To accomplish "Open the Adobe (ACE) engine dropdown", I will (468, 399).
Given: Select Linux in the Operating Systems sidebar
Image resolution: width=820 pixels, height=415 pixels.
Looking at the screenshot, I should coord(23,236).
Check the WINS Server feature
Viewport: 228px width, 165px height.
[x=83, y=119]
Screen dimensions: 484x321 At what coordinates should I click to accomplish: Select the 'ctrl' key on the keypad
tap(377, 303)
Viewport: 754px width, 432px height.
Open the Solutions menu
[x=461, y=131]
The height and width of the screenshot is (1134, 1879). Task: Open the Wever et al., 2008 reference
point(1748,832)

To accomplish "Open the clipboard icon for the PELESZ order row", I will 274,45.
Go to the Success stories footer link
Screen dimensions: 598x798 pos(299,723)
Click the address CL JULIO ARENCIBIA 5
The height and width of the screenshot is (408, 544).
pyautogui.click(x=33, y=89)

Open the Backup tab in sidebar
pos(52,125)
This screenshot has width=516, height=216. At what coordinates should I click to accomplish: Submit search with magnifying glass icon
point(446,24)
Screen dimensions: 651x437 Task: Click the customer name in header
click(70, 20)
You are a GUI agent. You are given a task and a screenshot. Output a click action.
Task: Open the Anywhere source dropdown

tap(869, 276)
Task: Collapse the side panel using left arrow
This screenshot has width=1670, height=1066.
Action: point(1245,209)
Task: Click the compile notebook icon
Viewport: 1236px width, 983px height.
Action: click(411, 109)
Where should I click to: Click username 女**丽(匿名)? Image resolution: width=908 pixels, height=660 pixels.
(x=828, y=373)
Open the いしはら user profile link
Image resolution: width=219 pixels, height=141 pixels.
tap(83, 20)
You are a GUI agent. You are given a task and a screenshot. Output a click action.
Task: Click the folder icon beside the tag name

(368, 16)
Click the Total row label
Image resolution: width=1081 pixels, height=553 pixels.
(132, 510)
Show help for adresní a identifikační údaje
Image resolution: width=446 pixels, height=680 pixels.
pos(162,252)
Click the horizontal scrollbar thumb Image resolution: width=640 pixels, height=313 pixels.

- - -

Exercise aim
Rewrite all of the data above, substituting "drop-down list" for each occurrence of "dropdown" and leaving everything else the same.

Final result
To accomplish "Open the Adobe (ACE) engine drop-down list", I will (468, 399).
Given: Select Linux in the Operating Systems sidebar
Image resolution: width=820 pixels, height=415 pixels.
Looking at the screenshot, I should coord(23,236).
Check the WINS Server feature
Viewport: 228px width, 165px height.
[x=83, y=119]
Screen dimensions: 484x321 At what coordinates should I click to accomplish: Select the 'ctrl' key on the keypad
tap(377, 303)
Viewport: 754px width, 432px height.
Open the Solutions menu
[x=461, y=131]
The height and width of the screenshot is (1134, 1879). Task: Open the Wever et al., 2008 reference
point(1748,832)

To accomplish "Open the clipboard icon for the PELESZ order row", I will 274,45.
Go to the Success stories footer link
Screen dimensions: 598x798 pos(299,723)
Click the address CL JULIO ARENCIBIA 5
The height and width of the screenshot is (408, 544).
pyautogui.click(x=33, y=89)

Open the Backup tab in sidebar
pos(52,125)
This screenshot has width=516, height=216. At what coordinates should I click to accomplish: Submit search with magnifying glass icon
point(446,24)
Screen dimensions: 651x437 Task: Click the customer name in header
click(70, 20)
You are a GUI agent. You are given a task and a screenshot. Output a click action.
Task: Open the Anywhere source drop-down list

tap(869, 276)
Task: Collapse the side panel using left arrow
This screenshot has width=1670, height=1066.
Action: point(1245,209)
Task: Click the compile notebook icon
Viewport: 1236px width, 983px height.
Action: click(411, 109)
Where should I click to: Click username 女**丽(匿名)? Image resolution: width=908 pixels, height=660 pixels.
(x=828, y=373)
Open the いしはら user profile link
Image resolution: width=219 pixels, height=141 pixels.
tap(83, 20)
You are a GUI agent. You are given a task and a screenshot. Output a click action.
Task: Click the folder icon beside the tag name

(368, 16)
Click the Total row label
Image resolution: width=1081 pixels, height=553 pixels.
(132, 510)
Show help for adresní a identifikační údaje
Image resolution: width=446 pixels, height=680 pixels.
pos(162,252)
Click the horizontal scrollbar thumb Image resolution: width=640 pixels, height=313 pixels.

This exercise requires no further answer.